Arbitrator: No benefits for you
When he sought workers’ comp benefits, an arbitrator said he was not entitled to them because he was not a traveling employee when he fell and his injuries did not arise out of his employment.
A workers’ comp commission reversed that decision and said Iniquez should get benefits. It said he was a traveling employee at the time of the accident and did not lose that status just because he fell at the town hall before he left to go to his first inspection site.
The commission also said that Iniquez’s act of going down the stairs from his office to his car was reasonably foreseeable and incidental to his job duties.
A lower court upheld that determination, and the town filed an appeal.
Appeals court awards workers’ comp benefits
The appeals court the lower court’s decision that Iniquez was entitled to workers’ comp benefits. It explained that to get benefits, he had to show his injury arose out of and in the course of employment.

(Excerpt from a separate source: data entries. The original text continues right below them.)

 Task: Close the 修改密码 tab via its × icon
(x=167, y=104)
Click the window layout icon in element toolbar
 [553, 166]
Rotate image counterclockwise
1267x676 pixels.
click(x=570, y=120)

The town told the appeals court that benefits should be denied because the injury did not arise out of Iniquez’s employment. It reminded the court of the general rule that going up and down steps “is a neutral risk and injuries resulting therefrom are not compensable under [state workers’ comp law.]” Iniquez’s injuries did not arise out of his employment because he was not exposed to more of a risk that the general public, the town said.
Iniquez was not working as a traveling employee when he fell, it insisted.
The appeals court disagreed.
It noted that the rules for traveling employees are different when it comes to deciding whether an employee was injured in the course of and arising out of employment.
He was a traveling employee
And contrary to the town’s argument, Iniquez was a traveling employee because he needed to travel away from his employer’s premises to do his job, the court said.
A traveling employee’s injury arises out of employment if the employee is injured while doing something that was “reasonable and foreseeable by the employer,” the court explained.
The commission permissibly found that Iniquez’s conduct in going down the stairs was not only reasonable and foreseeable but also incidental to his job, the court said. Thus, his injuries arose out of employment.
There was no doubt Iniquez was injured in the course of his employment, the court added, and he thus satisfied the other prong of the applicable test.
Iniquez was a traveling employee whose injuries arose out of and in the course of his employment, the court determined.
The decision to award benefits was affirmed.
Quick note for HR
Workers’ comp law is state specific, but one rule typically applies: To get benefits, the employee must show that his injury arose out of and in the course of employment.
Town of Cicero v. Workers’ Compensation Comm’n, No. 1-23-0609WC (Ill. App. Ct. 4/5/24).